Fonte: ClearBridge Investments.
Mentre siamo più ricettivi all’idea di un atterraggio morbido, tenendo conto della recente serie di dati, restiamo consapevoli che un ciclo di tagli consistente (non inferiore a 75 punti base) è stato storicamente strumentale nel modificare la traiettoria del momentum economico. Con la Fed bloccata da un’inflazione elevata generazionale e un mercato del lavoro ristretto, ci attendiamo una riluttanza da parte dei decisori politici a tagli sostanziosi (i tagli potrebbero creare un movimento al rialzo sostenuto dell’attività economica) a meno che non diventi ovvio che sta prendendo piede una recessione. Secondo noi una chiarezza sulla prossima mossa politica della Fed dovrebbe arrivare nella prima metà del 2024. Fino ad allora continuiamo a credere che un orientamento favorevole ad azioni di qualità superiore e più difensive sia prudente.
Figura 4: L’economia ha bisogno di una rianimazione della Fed

*Ciclo di tagli dei tassi di almeno 75 punti base che non si sono verificati entro cicli di rialzi più generali. Dati al 30 settembre 2023, ultimi disponibili al 30 novembre 2023. Fonte: BEA, Federal Reserve, FactSet, NBER.
Definizioni
Il ClearBridge Recession Risk Dashboard è un gruppo di 12 indicatori che esaminano lo stato di salute dell’economia statunitense e le probabilità di una recessione.
Il Federal Reserve Board ("Fed") è responsabile della formulazione di politiche statunitensi ideate per favorire la crescita economica, la piena occupazione, prezzi stabili e un modello sostenibile di scambi e pagamenti internazionali.
Il Federal Open Market Committee (FOMC) è un organismo politico del Federal Reserve System responsabile della formulazione di una politica concepita per promuovere la crescita economica, prezzi stabili e un modello sostenibile per il commercio e i pagamenti internazionali.
Il Prodotto Interno Lordo (PIL) è un dato economico statistico che misura il valore di mercato di tutti i prodotti e servizi finiti realizzati in un paese in un determinato periodo di tempo.
L’Indice S&P 500 è un indice non gestito di 500 titoli che rappresentano in generale la performance delle società più grandi negli Stati Uniti.
L’Indice della spesa per consumi personali (PCE) misura i prezzi pagati dai consumatori per beni e servizi, e le variazioni di questi prezzi. È considerato una misura dell’inflazione nell’economia degli Stati Uniti.
QUALI SONO I RISCHI?
La performance passata non costituisce una garanzia di risultati futuri. Va ricordato che non è possibile investire direttamente in un indice. I rendimenti degli indici non gestiti non tengono conto di commissioni, spese od oneri di vendita.

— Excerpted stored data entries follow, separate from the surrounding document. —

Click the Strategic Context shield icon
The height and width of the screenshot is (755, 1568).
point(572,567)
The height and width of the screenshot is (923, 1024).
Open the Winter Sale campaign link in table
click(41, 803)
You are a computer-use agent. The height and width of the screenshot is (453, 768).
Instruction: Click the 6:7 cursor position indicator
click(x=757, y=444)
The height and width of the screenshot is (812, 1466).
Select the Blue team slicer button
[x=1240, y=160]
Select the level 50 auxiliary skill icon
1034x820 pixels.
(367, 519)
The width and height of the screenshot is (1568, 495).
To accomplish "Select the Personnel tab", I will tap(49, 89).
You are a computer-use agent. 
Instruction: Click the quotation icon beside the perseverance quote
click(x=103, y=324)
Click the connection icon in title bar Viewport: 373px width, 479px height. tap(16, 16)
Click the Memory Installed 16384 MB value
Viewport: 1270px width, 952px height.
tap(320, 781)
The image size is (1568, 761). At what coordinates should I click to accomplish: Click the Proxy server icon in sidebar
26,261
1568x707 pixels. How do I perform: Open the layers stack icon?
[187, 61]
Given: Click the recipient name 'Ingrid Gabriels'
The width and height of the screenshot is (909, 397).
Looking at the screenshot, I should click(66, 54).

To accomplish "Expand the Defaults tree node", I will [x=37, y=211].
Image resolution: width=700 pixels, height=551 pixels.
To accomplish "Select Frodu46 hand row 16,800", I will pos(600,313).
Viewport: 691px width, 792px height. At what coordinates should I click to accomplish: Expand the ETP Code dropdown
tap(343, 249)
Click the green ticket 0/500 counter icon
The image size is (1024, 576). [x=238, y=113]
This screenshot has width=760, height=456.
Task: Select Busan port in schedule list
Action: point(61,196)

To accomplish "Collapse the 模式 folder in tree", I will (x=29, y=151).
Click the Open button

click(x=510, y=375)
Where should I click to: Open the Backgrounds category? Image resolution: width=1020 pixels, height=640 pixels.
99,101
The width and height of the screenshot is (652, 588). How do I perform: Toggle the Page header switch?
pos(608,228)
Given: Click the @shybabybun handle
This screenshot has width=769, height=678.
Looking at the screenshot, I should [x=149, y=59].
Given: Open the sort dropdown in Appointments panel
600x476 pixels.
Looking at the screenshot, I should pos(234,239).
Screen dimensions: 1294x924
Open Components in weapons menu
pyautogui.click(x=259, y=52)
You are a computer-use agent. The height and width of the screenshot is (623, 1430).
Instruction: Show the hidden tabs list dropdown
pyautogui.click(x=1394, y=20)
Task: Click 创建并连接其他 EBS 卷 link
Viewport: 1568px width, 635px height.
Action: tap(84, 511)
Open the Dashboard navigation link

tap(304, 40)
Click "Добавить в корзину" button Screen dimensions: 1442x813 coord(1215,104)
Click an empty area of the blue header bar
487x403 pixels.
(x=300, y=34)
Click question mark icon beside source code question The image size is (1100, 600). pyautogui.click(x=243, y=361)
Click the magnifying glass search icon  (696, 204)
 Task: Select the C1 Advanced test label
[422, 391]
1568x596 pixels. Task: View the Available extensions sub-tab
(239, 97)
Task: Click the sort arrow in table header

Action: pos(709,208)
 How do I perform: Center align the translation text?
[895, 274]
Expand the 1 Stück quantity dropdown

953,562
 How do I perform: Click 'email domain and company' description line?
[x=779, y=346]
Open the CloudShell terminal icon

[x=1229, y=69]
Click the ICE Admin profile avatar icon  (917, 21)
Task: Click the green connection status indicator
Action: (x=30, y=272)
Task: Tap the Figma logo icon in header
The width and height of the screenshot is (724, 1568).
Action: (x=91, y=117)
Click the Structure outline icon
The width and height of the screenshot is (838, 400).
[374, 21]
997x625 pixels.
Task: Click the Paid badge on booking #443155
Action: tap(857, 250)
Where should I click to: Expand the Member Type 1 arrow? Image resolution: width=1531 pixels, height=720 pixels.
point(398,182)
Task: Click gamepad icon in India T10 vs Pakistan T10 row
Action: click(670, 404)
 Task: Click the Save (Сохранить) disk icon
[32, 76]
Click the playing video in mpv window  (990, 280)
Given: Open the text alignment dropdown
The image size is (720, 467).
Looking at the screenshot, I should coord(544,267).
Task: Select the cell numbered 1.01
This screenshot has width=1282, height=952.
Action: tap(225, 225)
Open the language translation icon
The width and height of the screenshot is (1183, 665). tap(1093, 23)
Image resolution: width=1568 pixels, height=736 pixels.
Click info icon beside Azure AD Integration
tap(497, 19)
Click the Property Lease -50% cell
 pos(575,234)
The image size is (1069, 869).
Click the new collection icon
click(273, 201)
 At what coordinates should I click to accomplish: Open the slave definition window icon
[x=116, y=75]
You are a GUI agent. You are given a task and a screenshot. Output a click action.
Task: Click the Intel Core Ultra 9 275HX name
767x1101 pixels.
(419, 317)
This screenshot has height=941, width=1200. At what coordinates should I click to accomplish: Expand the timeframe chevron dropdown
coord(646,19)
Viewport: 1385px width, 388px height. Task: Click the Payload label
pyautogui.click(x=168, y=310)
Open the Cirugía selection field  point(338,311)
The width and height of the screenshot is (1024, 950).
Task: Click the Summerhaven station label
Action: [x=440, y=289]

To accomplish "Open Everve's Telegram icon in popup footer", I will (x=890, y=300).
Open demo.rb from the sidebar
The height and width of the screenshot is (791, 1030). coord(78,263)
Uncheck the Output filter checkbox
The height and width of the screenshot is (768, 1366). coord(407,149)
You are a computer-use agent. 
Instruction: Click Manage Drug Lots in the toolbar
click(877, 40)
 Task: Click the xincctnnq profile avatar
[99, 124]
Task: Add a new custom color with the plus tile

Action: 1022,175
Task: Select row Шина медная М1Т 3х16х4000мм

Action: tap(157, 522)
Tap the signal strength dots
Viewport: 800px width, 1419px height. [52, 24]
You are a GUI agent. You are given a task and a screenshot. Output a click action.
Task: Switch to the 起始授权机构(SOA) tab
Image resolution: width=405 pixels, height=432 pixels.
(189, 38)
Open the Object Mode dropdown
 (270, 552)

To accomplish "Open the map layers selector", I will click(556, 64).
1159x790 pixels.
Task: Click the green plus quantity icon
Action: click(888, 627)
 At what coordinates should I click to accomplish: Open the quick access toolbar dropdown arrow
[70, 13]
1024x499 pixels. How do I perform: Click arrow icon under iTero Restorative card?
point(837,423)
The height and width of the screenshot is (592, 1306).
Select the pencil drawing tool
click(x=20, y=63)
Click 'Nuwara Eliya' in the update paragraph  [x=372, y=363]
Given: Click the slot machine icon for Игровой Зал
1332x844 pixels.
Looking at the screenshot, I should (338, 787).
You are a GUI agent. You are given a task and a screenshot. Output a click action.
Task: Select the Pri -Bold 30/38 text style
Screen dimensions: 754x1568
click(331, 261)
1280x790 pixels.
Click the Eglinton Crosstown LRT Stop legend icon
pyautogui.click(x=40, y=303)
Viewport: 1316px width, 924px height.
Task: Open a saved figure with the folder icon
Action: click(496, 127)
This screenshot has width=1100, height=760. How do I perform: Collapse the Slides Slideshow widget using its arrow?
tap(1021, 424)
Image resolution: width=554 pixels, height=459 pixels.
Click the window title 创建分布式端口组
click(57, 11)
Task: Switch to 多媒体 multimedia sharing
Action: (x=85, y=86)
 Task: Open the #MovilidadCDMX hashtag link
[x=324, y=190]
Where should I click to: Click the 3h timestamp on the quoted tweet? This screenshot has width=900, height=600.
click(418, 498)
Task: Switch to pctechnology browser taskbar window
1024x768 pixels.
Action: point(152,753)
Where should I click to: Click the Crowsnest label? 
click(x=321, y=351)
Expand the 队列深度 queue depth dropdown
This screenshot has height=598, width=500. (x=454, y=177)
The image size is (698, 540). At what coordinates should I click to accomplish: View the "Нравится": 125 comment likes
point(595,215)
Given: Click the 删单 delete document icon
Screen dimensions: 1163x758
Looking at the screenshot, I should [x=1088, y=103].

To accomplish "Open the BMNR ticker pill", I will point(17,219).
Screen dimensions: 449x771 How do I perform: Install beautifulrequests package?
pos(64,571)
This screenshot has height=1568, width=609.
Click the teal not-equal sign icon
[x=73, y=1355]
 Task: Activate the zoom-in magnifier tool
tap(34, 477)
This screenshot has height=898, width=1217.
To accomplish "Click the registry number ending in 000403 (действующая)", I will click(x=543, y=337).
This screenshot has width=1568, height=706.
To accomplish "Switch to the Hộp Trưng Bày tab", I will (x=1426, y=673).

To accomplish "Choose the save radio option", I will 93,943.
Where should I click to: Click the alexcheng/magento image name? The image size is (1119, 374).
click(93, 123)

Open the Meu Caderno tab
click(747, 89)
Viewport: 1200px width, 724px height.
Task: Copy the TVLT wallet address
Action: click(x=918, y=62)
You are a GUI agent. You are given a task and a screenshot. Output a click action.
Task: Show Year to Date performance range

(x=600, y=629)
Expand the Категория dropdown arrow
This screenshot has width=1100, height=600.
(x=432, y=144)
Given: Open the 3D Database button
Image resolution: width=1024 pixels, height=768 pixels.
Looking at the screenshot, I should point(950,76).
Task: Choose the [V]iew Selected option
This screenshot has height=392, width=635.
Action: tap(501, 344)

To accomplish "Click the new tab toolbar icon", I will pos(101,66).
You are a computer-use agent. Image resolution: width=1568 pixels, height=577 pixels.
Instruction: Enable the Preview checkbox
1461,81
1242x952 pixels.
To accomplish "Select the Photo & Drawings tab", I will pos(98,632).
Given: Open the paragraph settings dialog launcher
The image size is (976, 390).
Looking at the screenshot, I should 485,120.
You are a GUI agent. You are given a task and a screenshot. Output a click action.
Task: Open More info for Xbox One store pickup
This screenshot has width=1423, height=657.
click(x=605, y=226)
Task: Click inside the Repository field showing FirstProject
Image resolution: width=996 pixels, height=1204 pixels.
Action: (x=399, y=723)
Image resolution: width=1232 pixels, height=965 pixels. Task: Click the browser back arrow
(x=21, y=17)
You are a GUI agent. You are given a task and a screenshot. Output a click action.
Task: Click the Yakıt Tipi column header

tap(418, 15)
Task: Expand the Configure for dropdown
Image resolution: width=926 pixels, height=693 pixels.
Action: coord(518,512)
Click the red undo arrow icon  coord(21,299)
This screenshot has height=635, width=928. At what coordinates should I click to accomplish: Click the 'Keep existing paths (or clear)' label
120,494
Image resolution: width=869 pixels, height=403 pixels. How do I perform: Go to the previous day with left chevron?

I titoli azionari sono soggetti a fluttuazioni dei prezzi e possibile perdita del capitale. I titoli obbligazionari comportano rischi legati a tassi d’interesse, di credito, di inflazione e rischi di reinvestimento, oltre alla possibile perdita del capitale. Quando i tassi d’interesse salgono, il valore dei titoli obbligazionari scende. Gli investimenti internazionali comportano rischi particolari quali fluttuazioni dei cambi, incertezze sociali ed economiche e incertezze politiche che possono far aumentare la volatilità. Tali rischi sono amplificati nei mercati emergenti. Materie prime e valute sono più rischiose, comportando rischi che includono le condizioni di mercato, politiche, regolamentari e naturali, e possono non essere idonee per tutti gli investitori.
I Treasury USA (UST) sono obbligazioni di debito dirette emesse e garantite dalla piena fiducia e dal credito del governo degli Stati Uniti. Il governo degli Stati Uniti garantisce il capitale e i pagamenti di interessi sui Treasury USA quando i titoli sono detenuti fino alla scadenza. A differenza dei Treasury USA, i titoli di debito emessi dalle agenzie federali e da enti paragovernativi e gli investimenti associati possono essere garantiti, ma non obbligatoriamente, dalla piena fiducia e dal credito del governo degli Stati Uniti. Anche quando il governo degli Stati Uniti garantisce il capitale e i pagamenti di interessi sui titoli, tale garanzia non si applica a perdite risultanti da cali del loro valore di mercato.